- WORK TASK A
In the interview about raising a youngest son, in which country did the son complete his Discipleship Training School?
- WORK TASK B
Continue the interview about raising a youngest son from its last line.

- PAGE EXCERPT
# # # #
CC: When you lifted your son up in the delivery room and dedicated him to God, how has that manifested in his life?
MK: After getting a degree in software engineering, he joined YWAM (Youth with a Mission) and did his DTS (Discipleship Training School) in Brazil. He became very interested in linguistics. Becoming proficient in Portuguese, he did a survival training in the Amazon jungle. While there he contracted dengue fever, which was scary. It was heart wrenching to know that he was suffering in the hospital, and we learned that many people die from this. He survived and went to the Himalayan mountains in India with YWAM, and then to Milan, Italy where he helped set up their computer system. Then he went to live and work in Columbia. Once he had to take a very primitive boat downriver to Brazil. He slept in a hammock, and some of the men on board were drug smugglers. It was a multi-day trip, which was very scary.
CC: What an amazing story of overcoming large sensory deficits to live in many different foreign places. The skills it took him to live in different countries and adjust accordingly are remarkable.
CC: Is there anything else that comes to mind when you think about parenting your youngest son?
MK: I read about Temple Grandin, a spokesperson for autism. One of her amazing accomplishments is to have developed a squeeze machine to calm her sensory overload. That gave me the idea of the importance of massage. I spent a lot of time massaging him and rubbing his skin. And later I took him to get massages. This helped him to be able to wear different clothes. This desensitization took a couple of years; it was not an overnight solution.
# # # #
- INFORMATION SUPPLIED

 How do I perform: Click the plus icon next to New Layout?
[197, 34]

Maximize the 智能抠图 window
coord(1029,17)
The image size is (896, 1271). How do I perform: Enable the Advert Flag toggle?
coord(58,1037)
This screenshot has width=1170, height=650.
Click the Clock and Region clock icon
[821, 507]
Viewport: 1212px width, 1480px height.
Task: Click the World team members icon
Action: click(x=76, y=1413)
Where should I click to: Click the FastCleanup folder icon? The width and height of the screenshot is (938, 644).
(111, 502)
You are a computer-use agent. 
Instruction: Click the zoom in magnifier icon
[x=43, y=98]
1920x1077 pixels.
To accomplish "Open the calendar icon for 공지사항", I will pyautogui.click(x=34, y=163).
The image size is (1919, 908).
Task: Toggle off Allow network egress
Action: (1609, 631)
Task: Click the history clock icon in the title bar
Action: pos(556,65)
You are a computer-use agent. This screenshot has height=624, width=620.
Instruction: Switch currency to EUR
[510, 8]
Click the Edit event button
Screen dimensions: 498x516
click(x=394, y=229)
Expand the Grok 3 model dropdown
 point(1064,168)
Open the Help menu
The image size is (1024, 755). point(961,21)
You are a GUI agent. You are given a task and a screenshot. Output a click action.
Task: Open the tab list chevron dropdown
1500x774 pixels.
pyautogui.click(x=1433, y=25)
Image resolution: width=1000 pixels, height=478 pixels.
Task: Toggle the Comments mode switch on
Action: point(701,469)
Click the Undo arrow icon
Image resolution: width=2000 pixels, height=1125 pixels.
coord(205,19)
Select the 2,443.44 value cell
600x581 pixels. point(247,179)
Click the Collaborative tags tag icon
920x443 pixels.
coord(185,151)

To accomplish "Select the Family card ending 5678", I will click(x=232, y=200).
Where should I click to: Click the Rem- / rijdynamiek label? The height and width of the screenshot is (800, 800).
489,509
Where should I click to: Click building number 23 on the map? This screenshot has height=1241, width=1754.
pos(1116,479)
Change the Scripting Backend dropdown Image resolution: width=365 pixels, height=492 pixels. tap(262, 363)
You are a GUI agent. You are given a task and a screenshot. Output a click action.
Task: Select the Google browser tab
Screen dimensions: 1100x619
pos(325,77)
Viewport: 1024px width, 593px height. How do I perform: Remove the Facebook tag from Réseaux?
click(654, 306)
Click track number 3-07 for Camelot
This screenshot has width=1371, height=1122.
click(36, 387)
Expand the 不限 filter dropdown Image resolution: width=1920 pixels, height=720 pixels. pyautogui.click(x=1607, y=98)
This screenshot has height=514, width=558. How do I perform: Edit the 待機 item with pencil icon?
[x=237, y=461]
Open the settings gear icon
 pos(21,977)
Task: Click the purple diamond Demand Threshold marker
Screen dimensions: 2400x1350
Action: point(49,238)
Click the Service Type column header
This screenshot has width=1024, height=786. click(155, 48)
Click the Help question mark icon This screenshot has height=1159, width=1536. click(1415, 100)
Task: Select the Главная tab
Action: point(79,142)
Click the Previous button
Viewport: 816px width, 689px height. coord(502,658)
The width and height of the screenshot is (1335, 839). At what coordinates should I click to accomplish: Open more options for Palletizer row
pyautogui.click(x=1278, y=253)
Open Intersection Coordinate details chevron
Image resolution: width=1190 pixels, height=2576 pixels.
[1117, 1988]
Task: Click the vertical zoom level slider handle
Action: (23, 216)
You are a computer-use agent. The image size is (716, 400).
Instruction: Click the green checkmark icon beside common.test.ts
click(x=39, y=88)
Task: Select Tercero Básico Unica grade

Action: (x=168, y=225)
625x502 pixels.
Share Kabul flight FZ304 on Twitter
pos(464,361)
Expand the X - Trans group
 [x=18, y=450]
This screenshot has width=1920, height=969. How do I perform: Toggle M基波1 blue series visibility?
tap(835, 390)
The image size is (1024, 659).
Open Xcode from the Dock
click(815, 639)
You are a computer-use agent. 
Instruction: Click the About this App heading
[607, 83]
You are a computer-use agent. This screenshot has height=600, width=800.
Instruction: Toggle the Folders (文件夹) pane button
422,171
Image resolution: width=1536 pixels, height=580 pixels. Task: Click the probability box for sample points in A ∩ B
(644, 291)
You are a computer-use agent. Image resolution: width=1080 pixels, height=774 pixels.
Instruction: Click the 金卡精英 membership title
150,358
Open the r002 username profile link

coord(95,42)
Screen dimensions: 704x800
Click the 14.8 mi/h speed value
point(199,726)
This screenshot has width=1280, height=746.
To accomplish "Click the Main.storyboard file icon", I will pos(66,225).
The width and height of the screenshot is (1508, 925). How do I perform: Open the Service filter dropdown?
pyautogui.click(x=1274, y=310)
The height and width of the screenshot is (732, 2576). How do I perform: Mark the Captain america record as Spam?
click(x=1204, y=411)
# # # #
- RESPONSE A
Brazil

- RESPONSE B
CC: How were your children impacted when you began to attune to them?
MK: All three of my children know they can tell me anything (sometimes I wish they didn’t)! Even today, they share their hearts with me. My grandchildren do this also. My grandson, 16 years of age, will ask if he can bring his girlfriend over and visit. They know they can tell me anything and I won’t try to give advice or tell them what to do. They know I love the Lord. They know they are loved. I see so many parents who lose that connection with their kids and grandkids. My daughter comes over once a week, and we spend the afternoon together.
CC: Now that you know more about maturity, are there things you wish you had done differently with your children?
MK: I wish I had not been so strict. I wish I would have listened more and allowed them to be children. Just throw all the books out and let the Holy Spirit lead. All of this book knowledge can lead to legalism. Especially throw out the authors that say they are experts.